# PROBLEM STATEMENT
Scan the records below, and wherever a line has the word "will", pull it out.

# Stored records
::::

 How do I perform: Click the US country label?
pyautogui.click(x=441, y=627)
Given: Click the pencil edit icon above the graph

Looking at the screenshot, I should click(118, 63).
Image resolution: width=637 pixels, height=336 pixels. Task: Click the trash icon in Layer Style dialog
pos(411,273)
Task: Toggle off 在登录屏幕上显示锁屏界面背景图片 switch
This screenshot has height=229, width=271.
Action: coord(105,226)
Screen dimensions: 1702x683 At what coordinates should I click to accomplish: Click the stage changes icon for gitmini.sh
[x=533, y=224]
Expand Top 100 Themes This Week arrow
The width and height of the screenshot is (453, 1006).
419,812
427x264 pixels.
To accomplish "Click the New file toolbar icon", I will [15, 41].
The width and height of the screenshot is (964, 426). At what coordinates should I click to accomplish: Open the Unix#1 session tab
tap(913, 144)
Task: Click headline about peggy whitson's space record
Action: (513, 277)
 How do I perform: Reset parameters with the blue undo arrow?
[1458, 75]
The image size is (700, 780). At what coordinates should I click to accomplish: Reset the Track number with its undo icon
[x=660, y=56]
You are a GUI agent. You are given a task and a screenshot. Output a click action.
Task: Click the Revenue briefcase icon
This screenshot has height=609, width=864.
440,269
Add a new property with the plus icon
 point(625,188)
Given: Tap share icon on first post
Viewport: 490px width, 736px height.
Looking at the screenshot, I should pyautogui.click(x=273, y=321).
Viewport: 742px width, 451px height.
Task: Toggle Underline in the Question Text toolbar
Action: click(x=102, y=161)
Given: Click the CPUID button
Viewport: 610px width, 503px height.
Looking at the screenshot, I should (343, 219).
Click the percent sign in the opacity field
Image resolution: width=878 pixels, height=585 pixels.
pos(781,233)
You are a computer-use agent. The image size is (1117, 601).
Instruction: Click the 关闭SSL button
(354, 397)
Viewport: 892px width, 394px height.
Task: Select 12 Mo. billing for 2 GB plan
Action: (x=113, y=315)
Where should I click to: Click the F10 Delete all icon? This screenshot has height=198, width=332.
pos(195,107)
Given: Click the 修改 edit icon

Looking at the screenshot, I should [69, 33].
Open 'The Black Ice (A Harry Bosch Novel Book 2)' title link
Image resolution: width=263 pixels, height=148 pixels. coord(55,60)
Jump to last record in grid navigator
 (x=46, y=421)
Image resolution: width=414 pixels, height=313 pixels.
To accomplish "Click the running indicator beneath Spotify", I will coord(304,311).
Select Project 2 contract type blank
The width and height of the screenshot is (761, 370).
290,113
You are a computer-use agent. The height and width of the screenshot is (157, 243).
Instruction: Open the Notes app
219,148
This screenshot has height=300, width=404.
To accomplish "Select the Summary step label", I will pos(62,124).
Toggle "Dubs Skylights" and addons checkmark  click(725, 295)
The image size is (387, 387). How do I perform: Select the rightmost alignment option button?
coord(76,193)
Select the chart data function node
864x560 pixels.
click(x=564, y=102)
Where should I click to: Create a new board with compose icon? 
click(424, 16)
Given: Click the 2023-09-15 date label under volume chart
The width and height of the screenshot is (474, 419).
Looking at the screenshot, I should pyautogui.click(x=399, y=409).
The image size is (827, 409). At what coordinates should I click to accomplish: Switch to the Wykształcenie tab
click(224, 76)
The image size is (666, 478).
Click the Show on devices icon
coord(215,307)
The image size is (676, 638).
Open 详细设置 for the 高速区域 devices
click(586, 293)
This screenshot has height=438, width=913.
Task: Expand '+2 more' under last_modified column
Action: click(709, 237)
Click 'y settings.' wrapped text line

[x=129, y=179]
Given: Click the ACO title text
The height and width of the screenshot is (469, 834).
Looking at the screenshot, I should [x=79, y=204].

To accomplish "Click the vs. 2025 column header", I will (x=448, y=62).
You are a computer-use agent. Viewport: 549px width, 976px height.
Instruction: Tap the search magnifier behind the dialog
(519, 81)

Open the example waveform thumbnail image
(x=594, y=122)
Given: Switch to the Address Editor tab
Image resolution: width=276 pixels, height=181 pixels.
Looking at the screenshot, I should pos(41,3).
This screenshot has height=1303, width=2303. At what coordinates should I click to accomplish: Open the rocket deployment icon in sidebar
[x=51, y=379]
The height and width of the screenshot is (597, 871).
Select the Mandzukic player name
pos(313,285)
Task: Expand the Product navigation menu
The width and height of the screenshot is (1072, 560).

::::

# WRITTEN ANSWER
To accomplish "Click the New file toolbar icon", I will [15, 41].
To accomplish "Click the running indicator beneath Spotify", I will coord(304,311).
To accomplish "Select the Summary step label", I will pos(62,124).
To accomplish "Click the vs. 2025 column header", I will (x=448, y=62).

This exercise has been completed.